Should You Rehab–Wholesale or Buy & Hold?
The idea of making a ‘lump sum’ of money in just ‘one go’ is attractive to any investor. However before you dive ‘head first’ into the property investing business, there are a few things that you should know.
When analyzing a property, your first thought should ALWAYS be your exit strategy. What are you going to do with it? Rehab, wholesale or ‘buy and hold?’ If you can have more than one exit strategy that’s ‘golden.’ The condition of the property should play a major factor on the strategy that you pursue.

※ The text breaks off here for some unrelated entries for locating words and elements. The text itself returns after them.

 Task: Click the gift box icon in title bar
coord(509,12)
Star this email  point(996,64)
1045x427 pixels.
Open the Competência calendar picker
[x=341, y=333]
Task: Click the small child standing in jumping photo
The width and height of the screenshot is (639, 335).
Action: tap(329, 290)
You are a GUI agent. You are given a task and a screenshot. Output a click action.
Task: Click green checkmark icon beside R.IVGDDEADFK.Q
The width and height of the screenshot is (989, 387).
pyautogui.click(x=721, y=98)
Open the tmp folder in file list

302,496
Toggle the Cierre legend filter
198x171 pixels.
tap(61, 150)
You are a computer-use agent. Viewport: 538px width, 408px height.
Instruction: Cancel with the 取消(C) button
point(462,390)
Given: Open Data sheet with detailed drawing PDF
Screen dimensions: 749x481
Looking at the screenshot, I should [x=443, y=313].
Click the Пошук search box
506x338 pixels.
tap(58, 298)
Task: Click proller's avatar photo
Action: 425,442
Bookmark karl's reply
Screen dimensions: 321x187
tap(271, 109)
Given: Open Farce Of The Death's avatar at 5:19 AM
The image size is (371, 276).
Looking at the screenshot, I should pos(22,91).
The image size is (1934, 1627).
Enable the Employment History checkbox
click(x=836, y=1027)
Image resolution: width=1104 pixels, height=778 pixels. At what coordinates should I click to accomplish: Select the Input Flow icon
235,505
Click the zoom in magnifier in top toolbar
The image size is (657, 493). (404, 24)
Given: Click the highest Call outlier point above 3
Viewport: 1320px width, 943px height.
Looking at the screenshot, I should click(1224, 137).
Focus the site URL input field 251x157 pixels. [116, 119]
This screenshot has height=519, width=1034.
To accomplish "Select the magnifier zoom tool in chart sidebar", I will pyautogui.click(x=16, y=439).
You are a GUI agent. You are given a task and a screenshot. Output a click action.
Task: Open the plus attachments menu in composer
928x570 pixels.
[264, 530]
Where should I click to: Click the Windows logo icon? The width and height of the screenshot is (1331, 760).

If the property is a ‘fixer’, then you may opt to rehab it or ‘wholesale’ to another investor. First, determine the after repair value. How much can you sell it for once renovations are completed? Next; calculate the estimated cost of repairs; then subtract the repair cost from the after repair value. Based on the information gathered, you now know the maximum price you can pay for the property and still make a profit.
If the property is in pretty good condition or move in ready and you’re not able to turn a decent profit by reselling then you may want to consider a ‘buy and hold’ option. If your goal is a quick turnover with minimum hassles, then wholesaling may be the way to go. Run comparables for the property before ‘pitching your deal’ to other investors. If you want to be successful with this strategy ensure that there is sufficient value for the other investor (buyer) to make a profit as well.